当然、その下は何も身に着けていないわけで…

「あっ、だ、駄目!」

もぞもぞと足を動かしてスカートの位置を戻そうと悪戦苦闘するウィッチィ。
だが手を使えない状況ではその行動は全く意味が無く、スカートの裾はピクリとも動かない。

「くくく、スカートが気になるのか?」
「あ、当たり前です。だって…」
「穿いてない、もんなぁ?」

揶揄するように笑う男を睨みつけることもできずに俯く金髪少女。
だが、男は意にも介さず更なる暴挙へと及ぼうと口を開いた。

「しかし怪しいな。そんなに狼狽するということはそこに隠し武器があるからに違いない」
「なっ…」

再び絶句する少女怪盗。
確かに太腿の辺りに何か武器を隠しておくというのはお約束だ。
だが、男の顔は武器が無くてもあっても良いという表情だった。
つまり、目的は別のところにあるということで、その目的が少女の想像通りのものならば…

「い、いやっ、離して、離して下さい!」
「暴れだすなんてますます怪しいな。こりゃなんとしてもそのスカート中を確かめないとなぁ?」

パンティをポケットにしまいこんだ男がゆっくりと手を伸ばしてくる。
そうはさせまいと必死に抵抗する怪盗少女だが、四肢を押さえ込まれている状態では何もできないも同然だった。
抵抗むなしく、怪盗のスカートの裾が男の手によって捕らえられてしまう。

「さあて、ご開帳だ」
「やっ、やめてくださいっ。そんなところ、何もありませんっ」
「それを確認するためにめくるんだよ」

ずるずると衣擦れの音を立ててスカートがめくれあがっていく。
膝上までのプリーツスカートはその下に隠していた部分を徐々にあらわにし、肉付きの良い太ももを開放する。
ロングソックスとスカートの間に肌が見え、絶対領域が発生するが男の手は止まらない。
少女の秘密を暴くべく容赦なくスカートを持ち上げていく。

「もう少しだな。さて、何が出るかな?」

ニタニタと笑う男。
見れば周囲の男も唾を飲んで見入っている。
ウィッチィはあまりの恥辱に打ち震え、視線をさまよわせる。
乙女として、秘められた部分を恋人でもない男の目に晒すなど考えられない。
だが、状況は刻々と進み、抵抗するすべはない。
そしてスカートがデルタ地帯に差し掛かったその瞬間、ウィッチィはたまらず悲鳴をあげてしまった。
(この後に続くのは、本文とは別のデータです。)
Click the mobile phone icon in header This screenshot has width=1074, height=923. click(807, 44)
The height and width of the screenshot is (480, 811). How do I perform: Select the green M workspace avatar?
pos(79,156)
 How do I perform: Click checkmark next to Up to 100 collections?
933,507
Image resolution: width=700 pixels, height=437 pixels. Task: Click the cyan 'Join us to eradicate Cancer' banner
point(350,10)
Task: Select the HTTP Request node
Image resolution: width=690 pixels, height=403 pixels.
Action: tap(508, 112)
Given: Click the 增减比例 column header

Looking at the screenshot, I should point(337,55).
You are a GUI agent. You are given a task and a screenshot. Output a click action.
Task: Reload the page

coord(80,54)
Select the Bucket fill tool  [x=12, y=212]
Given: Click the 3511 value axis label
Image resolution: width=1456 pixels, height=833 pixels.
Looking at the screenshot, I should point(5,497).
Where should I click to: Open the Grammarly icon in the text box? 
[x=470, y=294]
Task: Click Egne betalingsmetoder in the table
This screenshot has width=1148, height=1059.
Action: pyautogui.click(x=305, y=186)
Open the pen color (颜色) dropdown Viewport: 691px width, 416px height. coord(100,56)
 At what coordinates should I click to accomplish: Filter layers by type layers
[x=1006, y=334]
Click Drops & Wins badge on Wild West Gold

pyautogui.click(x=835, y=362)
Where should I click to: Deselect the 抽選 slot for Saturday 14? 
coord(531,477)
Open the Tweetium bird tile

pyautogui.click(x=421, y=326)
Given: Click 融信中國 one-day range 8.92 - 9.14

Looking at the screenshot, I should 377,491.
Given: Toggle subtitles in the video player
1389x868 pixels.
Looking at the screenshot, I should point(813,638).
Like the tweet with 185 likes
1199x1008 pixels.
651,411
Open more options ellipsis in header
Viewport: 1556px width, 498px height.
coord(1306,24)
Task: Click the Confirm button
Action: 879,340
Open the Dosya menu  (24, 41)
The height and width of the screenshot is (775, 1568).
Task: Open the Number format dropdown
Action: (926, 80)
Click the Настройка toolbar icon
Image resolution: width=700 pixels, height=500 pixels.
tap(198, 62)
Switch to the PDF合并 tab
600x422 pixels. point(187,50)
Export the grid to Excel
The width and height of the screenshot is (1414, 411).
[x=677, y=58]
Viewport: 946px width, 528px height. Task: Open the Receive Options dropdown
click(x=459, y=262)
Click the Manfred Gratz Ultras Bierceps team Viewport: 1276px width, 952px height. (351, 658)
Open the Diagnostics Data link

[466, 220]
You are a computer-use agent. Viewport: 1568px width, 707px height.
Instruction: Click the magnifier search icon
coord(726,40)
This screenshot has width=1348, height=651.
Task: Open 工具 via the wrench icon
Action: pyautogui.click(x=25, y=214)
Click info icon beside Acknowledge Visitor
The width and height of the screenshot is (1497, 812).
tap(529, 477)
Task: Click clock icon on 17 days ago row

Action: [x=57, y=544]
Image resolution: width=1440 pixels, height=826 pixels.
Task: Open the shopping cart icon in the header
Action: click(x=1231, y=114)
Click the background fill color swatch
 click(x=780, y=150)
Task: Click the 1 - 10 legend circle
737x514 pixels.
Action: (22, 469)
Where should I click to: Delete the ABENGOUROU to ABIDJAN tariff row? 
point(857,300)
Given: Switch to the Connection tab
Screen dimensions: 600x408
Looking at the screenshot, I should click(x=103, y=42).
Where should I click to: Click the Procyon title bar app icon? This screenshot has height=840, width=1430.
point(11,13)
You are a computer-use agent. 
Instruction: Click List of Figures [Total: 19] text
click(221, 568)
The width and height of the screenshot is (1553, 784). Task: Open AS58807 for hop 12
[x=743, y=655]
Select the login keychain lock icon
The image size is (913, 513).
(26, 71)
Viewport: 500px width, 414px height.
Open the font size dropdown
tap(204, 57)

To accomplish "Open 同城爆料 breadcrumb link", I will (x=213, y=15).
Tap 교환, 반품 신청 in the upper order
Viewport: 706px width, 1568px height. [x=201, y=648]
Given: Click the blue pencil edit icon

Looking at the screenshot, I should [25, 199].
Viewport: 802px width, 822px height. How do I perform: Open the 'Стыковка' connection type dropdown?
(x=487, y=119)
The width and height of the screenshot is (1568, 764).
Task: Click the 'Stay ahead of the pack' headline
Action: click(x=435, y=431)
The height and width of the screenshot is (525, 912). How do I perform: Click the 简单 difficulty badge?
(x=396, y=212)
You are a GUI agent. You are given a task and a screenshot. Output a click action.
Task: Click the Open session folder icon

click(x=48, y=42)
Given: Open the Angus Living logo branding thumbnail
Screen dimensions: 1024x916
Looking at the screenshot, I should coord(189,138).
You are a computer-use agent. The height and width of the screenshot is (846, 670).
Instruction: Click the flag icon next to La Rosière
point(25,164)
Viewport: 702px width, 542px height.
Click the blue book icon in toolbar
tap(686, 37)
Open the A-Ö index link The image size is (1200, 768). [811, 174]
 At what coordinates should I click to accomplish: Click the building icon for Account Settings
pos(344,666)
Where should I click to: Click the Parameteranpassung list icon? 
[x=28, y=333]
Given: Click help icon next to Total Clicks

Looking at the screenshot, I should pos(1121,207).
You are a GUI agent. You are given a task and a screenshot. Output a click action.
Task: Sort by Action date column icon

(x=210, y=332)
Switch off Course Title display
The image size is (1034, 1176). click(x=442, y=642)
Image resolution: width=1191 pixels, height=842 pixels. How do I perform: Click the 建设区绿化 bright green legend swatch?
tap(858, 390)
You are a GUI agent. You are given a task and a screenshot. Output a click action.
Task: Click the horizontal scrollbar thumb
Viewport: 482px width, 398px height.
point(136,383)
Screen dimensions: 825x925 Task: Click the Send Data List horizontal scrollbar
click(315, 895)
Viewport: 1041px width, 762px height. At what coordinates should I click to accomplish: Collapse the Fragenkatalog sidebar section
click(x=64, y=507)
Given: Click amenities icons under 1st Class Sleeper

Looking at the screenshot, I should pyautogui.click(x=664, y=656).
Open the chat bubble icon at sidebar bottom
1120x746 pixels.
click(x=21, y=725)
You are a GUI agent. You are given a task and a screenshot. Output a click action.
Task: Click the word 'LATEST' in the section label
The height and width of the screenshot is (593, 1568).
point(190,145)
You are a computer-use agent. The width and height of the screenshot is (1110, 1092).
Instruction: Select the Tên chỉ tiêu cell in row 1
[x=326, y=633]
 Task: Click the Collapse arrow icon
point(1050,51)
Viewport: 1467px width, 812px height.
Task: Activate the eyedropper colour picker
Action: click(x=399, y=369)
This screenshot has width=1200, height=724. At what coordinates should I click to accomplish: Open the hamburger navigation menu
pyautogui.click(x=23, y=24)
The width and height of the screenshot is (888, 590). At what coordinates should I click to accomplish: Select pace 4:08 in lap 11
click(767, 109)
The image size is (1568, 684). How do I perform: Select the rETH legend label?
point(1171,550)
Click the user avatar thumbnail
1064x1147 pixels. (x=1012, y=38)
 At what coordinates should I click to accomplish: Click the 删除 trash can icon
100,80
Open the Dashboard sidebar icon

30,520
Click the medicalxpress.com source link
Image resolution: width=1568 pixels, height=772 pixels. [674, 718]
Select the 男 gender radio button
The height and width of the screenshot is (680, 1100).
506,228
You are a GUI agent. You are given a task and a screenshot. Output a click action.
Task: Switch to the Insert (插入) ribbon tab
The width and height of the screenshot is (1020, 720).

「だっ駄目です。やめて、やめてくださっ……いやぁぁぁぁッ!」
「んん、良い声だ。クライマックスのBGMにはちょうどいいぜ」

太ももが完全に露出し、後は股間を残すだけという状況に男たちの興奮が頂点に達する。
だが、いよいよその上のお宝を拝見しようとしたその時、後方から怒声が上がった。

「なんだぁ? 今ちょうどいいところだってのに…」

振り向く男。
いいところで邪魔された不機嫌さを隠そうともしないその顔に、ラビットの爪先がめり込んだ。